In the temporal region, "The temporal fossa houses the temporalis muscle. As a muscle of mastication, superiorly it is stuck to the underlying bone in order to have a good purchase as it pulls up on the condyle of the mandible. It's more of a rudimentary muscle of mastication that was more necessary when we were swinging from trees because we had to bite for defense. You cannot inject under this muscle high up in the fossa because it is so adherent to the underlying bone."  Therefore, he says, injecting on bone one cm below the palpable temporal fusion line would actually mean injecting intramuscularly.

Regarding the vessels in this area, says Dr. Swift, the transverse frontal branch of the superficial temporal artery runs in the sleeves of the superficial temporal fascia on the deep temporal fascia (which is a continuation of the galea of the forehead), along with a plexus of veins.

Therefore, "My injection technique for temples is very simple — I inject 1 cm up from the lateral orbital rim and 1 cm lateral to the temporal fusion line, high up in the thinner fibers of the temporalis muscle.
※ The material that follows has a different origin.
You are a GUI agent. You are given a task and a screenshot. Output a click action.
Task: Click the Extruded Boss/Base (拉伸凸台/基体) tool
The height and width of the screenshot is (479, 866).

The depth here is maybe 4 mm before you hit bone. Again, you must make sure you are on bone — the worst that will happen is that you skewer an artery or vein that you couldn’t palpate. On the temporal bone in this region there are really no vessels of concern, as the terminations of the deep temporal arteries (anterior and posterior) are very small and more posterior."

He also advises keeping a finger above the injection point while injecting so that the product doesn't diffuse posteriorly under the hair-bearing scalp. "It's rare that I have to use more than 0.5 cc of appropriate product here —   I choose a higher G prime product, as it will try to lift and hit the undersurface of the deep temporal fascia, spreading between it and the muscle, creating a type of tent pole and overlying canopy. You can actually see the product flowing down towards the zygoma."

Dr. Swift reports no relevant disclosures.